* [Opdrachten]
• A. Aan welk verdrag uit 1992 houdt Bpf MITT zich volgens de gegeven tekst?
• B. Neem uit de gegeven tekst letterlijk het gedeelte over van "Bpf MITT belegt" tot en met "bedrijf te stappen.".
• C. Leg met behulp van de gegeven tekst uit waarom Bpf MITT van de ondernemingen en landen waarin het belegt verwacht dat zij zich inzetten voor economische waarde op (middel)lange termijn.

* [Gegeven tekst]
-------------------------

Bpf MITT houdt rekening met de maatschappelijke gevolgen van het beleggingsbeleid. Bpf MITT wil voorkomen dat zijn beleggingen bijdragen aan het ontstaan of vergroten van maatschappelijke problemen. Liever nog draagt Bpf MITT zijn beleggingen juist bij aan het oplossen van maatschappelijke kwesties. Bedrijven moeten zich bijvoorbeeld bewust zijn van de effecten die zij hebben op milieu, natuur en biodiversiteit en op zoek gaan naar milieuvriendelijke processen en technologieën.
53 ABTN Bpf MITT 2015
Bpf MITT wil graag bijdragen aan economische stabiliteit en duurzame economische groei. Het verwacht daarom van de ondernemingen en landen waarin het belegt dat zij zich inzetten voor de creatie van economische waarde op (middel)lange termijn.
Bpf MITT gaat in gesprek met bedrijven die zich in ernstige mate schuldig maken aan omkoping, corruptie, kartelvorming, afpersing en andere vormen van marktmisbruik op welke manier dan ook en stimuleert hen nadrukkelijk om hiermee te stoppen. Dit geldt ook voor bedrijven die normen op het gebied van milieu, arbeid of mensenrechten schenden.
Bpf MITT belegt niet (rechtstreeks of indirect) in ondernemingen die producten maken die in strijd zijn met door Nederland ondertekende internationale verdragen. Ook beleggen we niet in landen die in strijd handelen met de internationale verdragen of die op de sanctielijsten van de Verenigde Naties of de Europese Unie staan.
Bpf MITT houdt met de beleggingen zoveel mogelijk rekening met ESG-risico’s. Als een bedrijf zich echter niet aan de internationale verdragen houdt of aan de richtlijnen uit het verantwoord beleggen beleid, dan maakt Bpf MITT actief gebruik van zijn aandeelhoudersrechten om tot verbeteringen aan te zetten. Dat moet wel op enig moment tot resultaat leiden. Anders besluiten we alsnog om uit dat bedrijf te stappen.
Bpf MITT respecteert de Universele Verklaring van de Rechten van de Mens en aanverwante verdragen. Ook hanteert het de kernverdragen van de Internationale Arbeidsorganisatie van de Verenigde Naties. Zo zet Bpf MITT zich in voor vrijheid van vakvereniging en het recht op collectieve onderhandelingen, maar ook voor het uitbannen van elke vorm van gedwongen arbeid, kinderarbeid en arbeidsdiscriminatie. Bpf MITT houdt zich aan het Milieuverdrag dat in 1992 in Rio de Janeiro is gesloten.

-------------------------

* [Gegeven materiaal]

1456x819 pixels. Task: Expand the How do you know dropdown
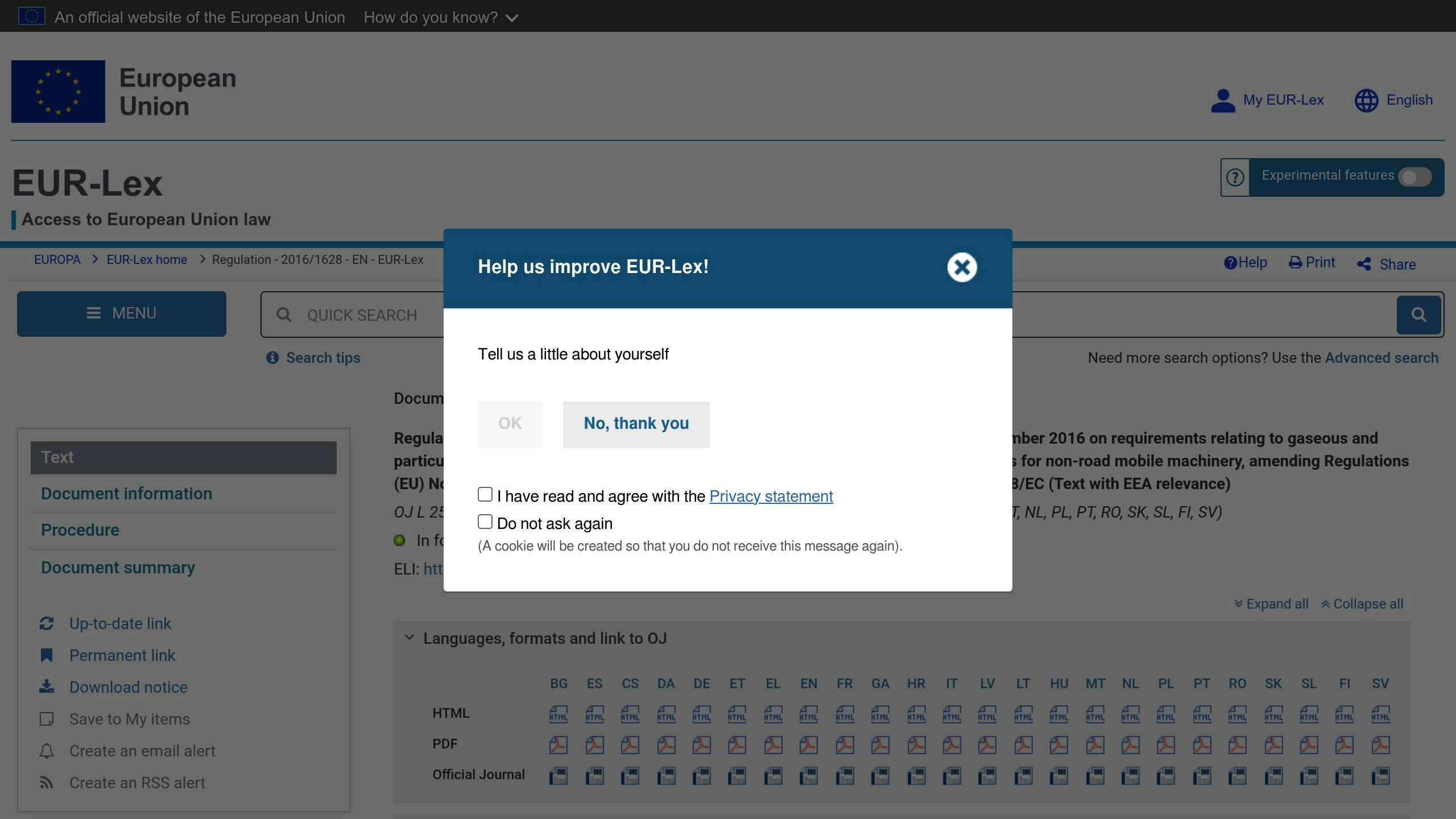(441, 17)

-------------------------

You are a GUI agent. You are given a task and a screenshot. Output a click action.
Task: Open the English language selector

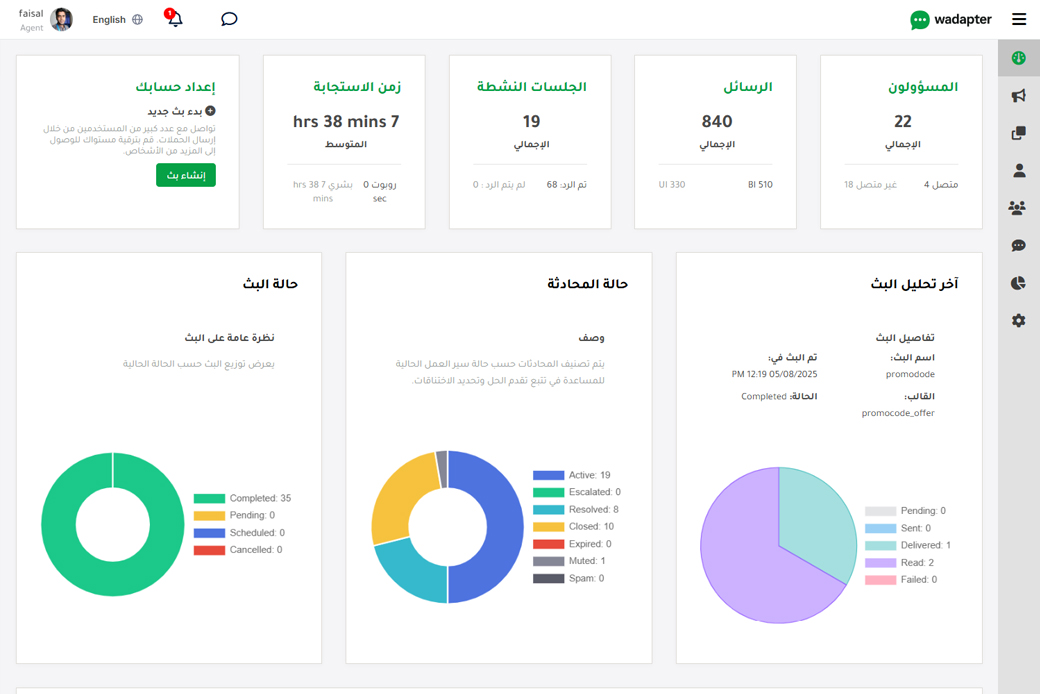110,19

-------------------------

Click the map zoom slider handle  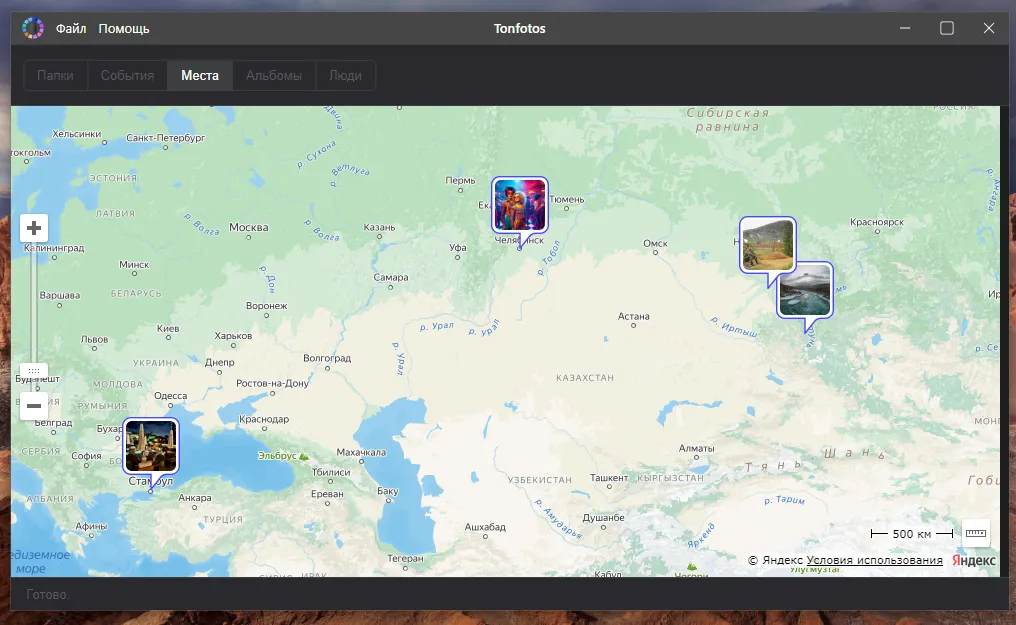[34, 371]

-------------------------

* [Uitgewerkte opgaven]
• A. Aan het Milieuverdrag dat in 1992 in Rio de Janeiro is gesloten.

• B.
Bpf MITT belegt niet (rechtstreeks of indirect) in ondernemingen die producten maken die in strijd zijn met door Nederland ondertekende internationale verdragen. Ook beleggen we niet in landen die in strijd handelen met de internationale verdragen of die op de sanctielijsten van de Verenigde Naties of de Europese Unie staan.
Bpf MITT houdt met de beleggingen zoveel mogelijk rekening met ESG-risico’s. Als een bedrijf zich echter niet aan de internationale verdragen houdt of aan de richtlijnen uit het verantwoord beleggen beleid, dan maakt Bpf MITT actief gebruik van zijn aandeelhoudersrechten om tot verbeteringen aan te zetten. Dat moet wel op enig moment tot resultaat leiden. Anders besluiten we alsnog om uit dat bedrijf te stappen.

• C. Bpf MITT wil graag bijdragen aan economische stabiliteit en duurzame economische groei. Daarom verwacht het van ondernemingen en landen waarin het belegt dat zij zich inzetten voor de creatie van economische waarde op (middel)lange termijn.